Status: Whether you're religious or not, this story includes biblical quotes so don't get all sensitive. It's just a story.

The Seven: Origins

Dahlia

{Dahlia}

My shyness was getting me nowhere. It was not going to help me fit in, ever. I had accepted it.

I huffed, causing my blue bangs to flare up, no doubt freaking people out by revealing my yellow eyes. I sighed.

College was supposed to be different, according to my adopted mother, Nancy. She had assured me it'd be better than high school.

She was wrong. It didn't matter what age I was. People were always going to look at me like I was a freak.

I had finished it though, just to please her. She had struggled to get me that far. The least I could do was accept her kindness.

Elementary school had been easy. In the second grade, I had been asked about my hair and eyes repeatedly. But I wasn't the only child with odd hair and eyes in class. There had been a girl with curly yellow and black hair and big purple eyes. She had defended me when I was getting picked on.

Her name had started with...a K? Yeah. I remember it was strange for a girl's name.

We got put in seperate classes and I never saw her again. It made me sad because she was the closest thing I had to a real friend.

Since then, I've been on my own, friend-wise. Junior high was harder and high school was traumatizing.

My shyness, as well as my kindness, was an easy target. Girls played pranks on me. Guys strung me along, hoping to be the first guy to sleep with a blue-haired, yellow-eyed girl. I knew better, at least with guys.

My only vice was music and singing. I supposedly could hypnotize anyone with my voice. I could play the piano, ukulele, and the acoustic guitar. I often turned to my ukulele when I was sad.

It's sweet soft sounds took me to.better places. It helped me dream of somewhere I belonged. I often had the same dream of a rainbow-haired woman but all I could remember when I woke was the back of her head.

But, now here I am, all alone in this apartment with my instruments and no one to play them for.

Twenty-five years old and I was alone. I had no real family, no friends. I had nothing of real meaning in my life, aside from God.

I could never end my life though. I still felt like I had a purpose, as well as the fact that suicide is a sin. I wanted to put all of my hope and faith in God until he gave me a sign or direction.

I played my ukulele and then drifted off to sleep. The dream of the woman came again. She was in a huge beautiful garden, running barefoot and laughing merrily. She was young, no doubt.

But, what caught my attention was the herd if little girls she was chasing after. They were all small, no more than two years old. Each one of them had different hair colors and hair styles. I noticed that each color on their heads was accounted for on hers, swirling together in beautiful locks that bounced with her every step.

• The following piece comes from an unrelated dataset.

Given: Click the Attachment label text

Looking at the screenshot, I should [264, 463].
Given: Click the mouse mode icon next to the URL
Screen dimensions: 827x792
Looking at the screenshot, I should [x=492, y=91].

One color was missing amongst the girls I was seeing, however. Blue was the only color I didn't see on any of the children, until I looked at my own hair, hanging down my shoulders.

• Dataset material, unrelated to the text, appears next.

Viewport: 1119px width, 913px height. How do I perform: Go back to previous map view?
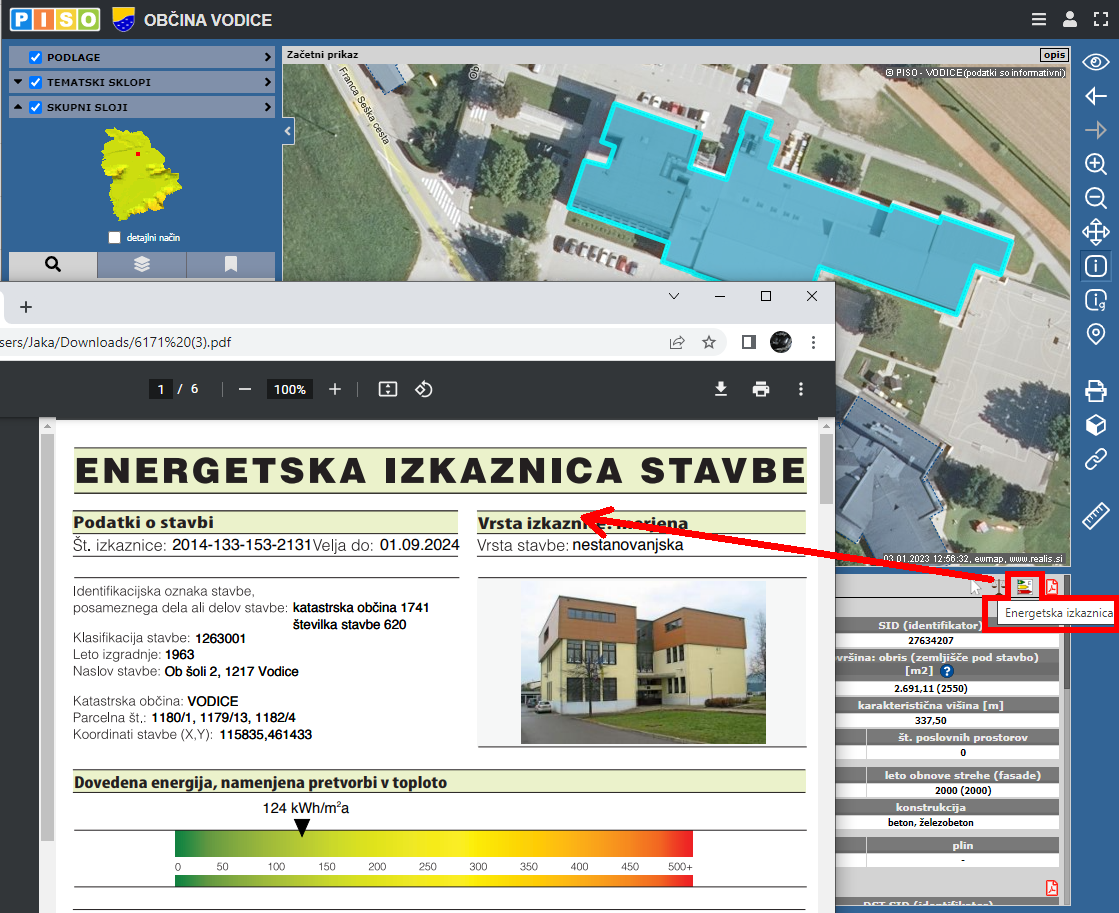(1096, 96)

That was when I recognized the girl with curly yellow and black hair. All I saw was the backs of their heads but I knew and then I knew her name.

I woke up, panting. The dream was lost now. I could not even remember dreaming. I sighed and tossed over on the bed. I closed my eyes and tried to keep the tears from escaping onto my pillow.

I stayed in bed for a few days. It's not like anyone was missing me. Maybe my boss was getting mad that I wasn't showing up for work, but that's about it.

Three days later, I strummed a sad song on my ukulele and then I started singing. But right when I stopped, a beautiful male voice picked up where I had left off. I froze.

The knock on my door woke me from my daze. I opened it cautiously and gasped at the gorgeous figure before me.

A tall, pale and handsome young man smiled softly at me. He had bold blue hair and sun-yellow eyes. I tried to smile back and I automatically let him in, stumbling over my own clumsy feet. He was a stranger but so familiar that I knew in my heart that he wouldn't hurt me.

"Dahlia..." he began.

"Daniel." I stated. It wasn't a question. That was his name. I could tell by the radiant smile he granted in return to the sound of his name.

He held his hand out and I was flooded with childhood memories as we touched. He placed an envelope in my hand. I took it, my eyes still on him. He motioned for me to open the envelope and I hesitated.

I looked down at the envelope and felt butterflies let loose in my stomach. I opened it with shaky hands and read the letter, smiling and crying at the same time at how mysteriously God works.